Friedreich Ataxia
FA is a degenerative, genetic, neurological disease that appears predominantly in children and teenagers, usually first diagnosed between the ages of 5 and 15. FA causes difficulty walking, talking and performing everyday functions, soon leaving sufferers wheelchair-bound.
FA is a progressive condition and in time causes weakening of the limbs and eventually complete incapacitation. It does not affect intellectual capacity. It’s associated with vision, hearing and speech failure, combined with severe heart disease, scoliosis and diabetes and greatly reduced life expectancy.
FA is extremely rare, currently believed to affect about 1 in 50,000 people in Australia and New Zealand.
Cause
FA is caused by a defect in the genetic code by which the body functions (DNA). This defect results in reduction or lack of production of an important protein known as frataxin. Frataxin is an important protein in mitochondria, an energy powerhouse within cells and low frataxin levels are thought to result in poor energy production in cells, susceptibility to free radicals which can damage organs, and accumulation of iron in mitochondria.
Origin of the name
Ataxia comes from a Greek word meaning lacking coordination. There are many Ataxias, each with different causes, hereditary factors and symptoms. FAN and the information collected here is focused specifically on Friedreich Ataxia (FA).
Inheritance
FA is an inherited genetic disorder. Each of our genes is composed of half which we inherit from our mother and half from our father.
The FA genetic defect is described as autosomal recessive meaning that if a person has the abnormality only in one half of their FXN gene, they would have no symptoms, but would be a carrier. (And it’s usually only on diagnosis of an FA patient that their parents would discover, retrospectively, that they are carriers).
A child of two carriers has a 1-in-4 chance of their FXN gene being inherited from the abnormal half from their mother and the abnormal half from their father. Only in that case would they exhibit symptoms.
This visual goes some way to explaining the probability of inheritance:
… so the probability for children of two carriers is that 1-in-4 would be an FA sufferer, 2-in-4 would be carriers but exhibit no symptoms and 1-in-4 would be clear of the condition altogether.
What’s known about FA, from the guy who knows it.
Professor Martin Delatycki addressed the AGM of the Friedreich Ataxia Network on 14th December 2014 and ran through a brief history of FA, the known effects of the condition and latest status of the current leading candidates being researched.
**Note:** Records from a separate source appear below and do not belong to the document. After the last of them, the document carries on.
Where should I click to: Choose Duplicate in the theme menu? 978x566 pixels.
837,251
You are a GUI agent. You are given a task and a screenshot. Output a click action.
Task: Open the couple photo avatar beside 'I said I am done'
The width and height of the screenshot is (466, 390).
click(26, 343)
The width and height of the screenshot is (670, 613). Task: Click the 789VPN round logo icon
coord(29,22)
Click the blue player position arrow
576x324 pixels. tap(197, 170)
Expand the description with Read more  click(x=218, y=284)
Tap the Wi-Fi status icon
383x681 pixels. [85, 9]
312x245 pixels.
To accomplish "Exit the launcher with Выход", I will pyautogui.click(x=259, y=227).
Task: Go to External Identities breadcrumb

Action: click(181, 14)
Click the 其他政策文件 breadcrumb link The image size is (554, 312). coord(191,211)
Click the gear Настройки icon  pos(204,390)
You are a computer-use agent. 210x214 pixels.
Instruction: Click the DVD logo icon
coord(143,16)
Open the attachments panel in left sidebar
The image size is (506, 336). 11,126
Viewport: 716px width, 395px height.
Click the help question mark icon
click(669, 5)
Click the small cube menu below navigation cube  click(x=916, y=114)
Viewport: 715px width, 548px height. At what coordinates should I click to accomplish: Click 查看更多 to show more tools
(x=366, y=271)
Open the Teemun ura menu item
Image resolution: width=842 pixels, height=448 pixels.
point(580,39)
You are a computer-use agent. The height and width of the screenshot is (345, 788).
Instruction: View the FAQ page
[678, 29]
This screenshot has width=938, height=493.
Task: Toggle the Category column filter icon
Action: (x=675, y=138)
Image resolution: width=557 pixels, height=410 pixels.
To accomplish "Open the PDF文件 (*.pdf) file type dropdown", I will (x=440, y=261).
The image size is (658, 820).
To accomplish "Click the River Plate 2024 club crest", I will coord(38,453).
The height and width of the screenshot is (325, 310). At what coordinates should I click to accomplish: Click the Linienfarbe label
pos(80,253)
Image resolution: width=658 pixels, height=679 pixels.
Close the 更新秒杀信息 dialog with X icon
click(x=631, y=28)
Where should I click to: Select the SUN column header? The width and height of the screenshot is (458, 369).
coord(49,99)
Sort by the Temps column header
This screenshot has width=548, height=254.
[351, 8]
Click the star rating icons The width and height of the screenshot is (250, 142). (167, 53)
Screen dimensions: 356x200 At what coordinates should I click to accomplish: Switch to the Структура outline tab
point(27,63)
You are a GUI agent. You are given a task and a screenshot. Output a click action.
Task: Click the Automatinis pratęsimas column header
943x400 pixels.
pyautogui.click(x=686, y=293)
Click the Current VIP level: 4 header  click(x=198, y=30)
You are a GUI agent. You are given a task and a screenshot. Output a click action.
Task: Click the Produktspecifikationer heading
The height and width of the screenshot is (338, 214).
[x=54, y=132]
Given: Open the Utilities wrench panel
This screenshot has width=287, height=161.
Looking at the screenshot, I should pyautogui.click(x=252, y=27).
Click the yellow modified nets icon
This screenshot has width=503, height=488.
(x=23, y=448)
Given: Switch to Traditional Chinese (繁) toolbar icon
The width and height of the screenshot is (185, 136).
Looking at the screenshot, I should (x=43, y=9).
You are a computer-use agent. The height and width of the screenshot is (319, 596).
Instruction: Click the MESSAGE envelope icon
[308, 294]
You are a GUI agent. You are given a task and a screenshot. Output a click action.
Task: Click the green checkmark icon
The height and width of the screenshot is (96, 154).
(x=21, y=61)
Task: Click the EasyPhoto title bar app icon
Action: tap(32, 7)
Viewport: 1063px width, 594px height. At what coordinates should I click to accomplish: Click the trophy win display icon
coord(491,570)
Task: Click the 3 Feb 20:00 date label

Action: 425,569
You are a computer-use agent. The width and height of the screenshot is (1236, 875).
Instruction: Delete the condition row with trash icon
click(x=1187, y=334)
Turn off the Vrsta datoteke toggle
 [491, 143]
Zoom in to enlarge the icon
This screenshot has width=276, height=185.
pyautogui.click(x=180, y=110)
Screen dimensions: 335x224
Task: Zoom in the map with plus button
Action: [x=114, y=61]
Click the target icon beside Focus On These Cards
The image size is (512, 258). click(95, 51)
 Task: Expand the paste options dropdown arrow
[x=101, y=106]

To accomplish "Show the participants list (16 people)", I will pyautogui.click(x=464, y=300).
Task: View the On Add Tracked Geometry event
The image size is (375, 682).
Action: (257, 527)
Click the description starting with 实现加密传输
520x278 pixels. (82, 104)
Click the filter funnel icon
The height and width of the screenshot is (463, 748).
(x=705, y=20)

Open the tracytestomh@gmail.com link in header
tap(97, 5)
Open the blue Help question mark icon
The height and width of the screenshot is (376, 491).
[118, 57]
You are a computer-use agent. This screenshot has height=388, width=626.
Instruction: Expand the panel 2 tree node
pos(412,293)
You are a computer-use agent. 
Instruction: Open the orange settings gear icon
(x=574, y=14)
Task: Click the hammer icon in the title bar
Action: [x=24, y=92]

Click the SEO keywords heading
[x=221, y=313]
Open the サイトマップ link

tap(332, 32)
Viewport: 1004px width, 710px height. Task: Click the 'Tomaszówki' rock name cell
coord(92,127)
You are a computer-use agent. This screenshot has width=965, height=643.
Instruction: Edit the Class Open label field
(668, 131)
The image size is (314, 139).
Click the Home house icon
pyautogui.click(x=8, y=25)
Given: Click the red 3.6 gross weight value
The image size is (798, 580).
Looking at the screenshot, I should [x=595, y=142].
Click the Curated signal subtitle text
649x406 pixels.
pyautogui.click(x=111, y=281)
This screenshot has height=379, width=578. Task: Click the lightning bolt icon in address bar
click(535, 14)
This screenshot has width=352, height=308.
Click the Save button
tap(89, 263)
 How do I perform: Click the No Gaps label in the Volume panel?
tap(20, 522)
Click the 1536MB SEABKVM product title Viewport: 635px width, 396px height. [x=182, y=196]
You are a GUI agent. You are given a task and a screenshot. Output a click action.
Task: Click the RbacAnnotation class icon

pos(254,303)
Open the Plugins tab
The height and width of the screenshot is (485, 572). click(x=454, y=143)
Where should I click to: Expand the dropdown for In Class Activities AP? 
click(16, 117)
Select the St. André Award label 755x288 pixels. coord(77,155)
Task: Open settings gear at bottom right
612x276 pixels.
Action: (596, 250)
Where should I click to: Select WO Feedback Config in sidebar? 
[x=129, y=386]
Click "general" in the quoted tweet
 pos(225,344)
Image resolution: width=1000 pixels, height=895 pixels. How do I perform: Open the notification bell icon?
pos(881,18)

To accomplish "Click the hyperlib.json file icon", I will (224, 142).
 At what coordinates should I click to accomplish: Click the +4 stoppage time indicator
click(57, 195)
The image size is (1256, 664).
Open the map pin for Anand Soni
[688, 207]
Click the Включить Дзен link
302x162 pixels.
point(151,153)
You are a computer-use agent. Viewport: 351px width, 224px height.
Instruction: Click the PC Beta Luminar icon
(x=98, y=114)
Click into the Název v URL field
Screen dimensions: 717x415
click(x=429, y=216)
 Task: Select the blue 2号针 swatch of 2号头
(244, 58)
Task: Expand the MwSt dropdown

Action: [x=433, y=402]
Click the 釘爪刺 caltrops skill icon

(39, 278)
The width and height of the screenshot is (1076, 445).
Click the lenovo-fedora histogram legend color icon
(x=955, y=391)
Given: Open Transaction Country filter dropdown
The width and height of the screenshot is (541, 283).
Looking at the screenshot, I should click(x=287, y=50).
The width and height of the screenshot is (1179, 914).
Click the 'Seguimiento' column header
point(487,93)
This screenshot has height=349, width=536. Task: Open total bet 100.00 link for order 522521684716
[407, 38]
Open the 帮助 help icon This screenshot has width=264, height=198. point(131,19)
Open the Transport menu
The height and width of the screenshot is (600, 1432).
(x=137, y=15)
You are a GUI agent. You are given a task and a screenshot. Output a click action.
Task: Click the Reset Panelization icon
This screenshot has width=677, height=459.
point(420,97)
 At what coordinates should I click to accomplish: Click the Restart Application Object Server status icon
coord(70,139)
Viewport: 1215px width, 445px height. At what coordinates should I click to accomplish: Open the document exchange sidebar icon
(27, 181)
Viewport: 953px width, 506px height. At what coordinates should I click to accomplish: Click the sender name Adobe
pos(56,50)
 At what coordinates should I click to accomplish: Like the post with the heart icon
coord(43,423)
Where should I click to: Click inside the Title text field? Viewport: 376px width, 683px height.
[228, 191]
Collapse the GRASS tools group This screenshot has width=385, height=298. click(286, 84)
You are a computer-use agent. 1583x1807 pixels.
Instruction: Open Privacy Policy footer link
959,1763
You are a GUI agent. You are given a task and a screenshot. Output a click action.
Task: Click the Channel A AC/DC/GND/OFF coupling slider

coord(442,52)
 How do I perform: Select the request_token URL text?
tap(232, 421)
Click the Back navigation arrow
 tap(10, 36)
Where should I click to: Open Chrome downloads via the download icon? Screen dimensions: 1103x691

The sound quality’s not great so turn up your volume to max. This presentation has great value no matter whether you’re learning about FA for the first time or want to know only the latest.
A bit of history, current status and where to next
FA is named after Nikolaus Friedreich, who first described the condition in 1863. But it was only in 1996 that it was identified that the specific cause is an abnormality in a single gene – the Frataxin (FXN) gene. Considering the recency of that discovery, the progress made so far in research has been remarkable.
For example, at FARA scientific symposium in Florida on 7th Sept 2012, Dr Helene Puccio described DNA therapy work being done in mice that brought FA progression to a complete stop from the time of administration. The next steps are replicating this work in larger animals, dosage testing and eventually human trials to figure out how similar results can be achieved.
There are two critically important things we can do as FAers or family or carers of FAers:
Register in the FARA patient registry and make ourselves available to participate in clinical trials. (If you’re not yet registered, click here and do it now).
Manage our health and delay our progression as best we can so when treatments are identified, we’re in the best condition to benefit from them.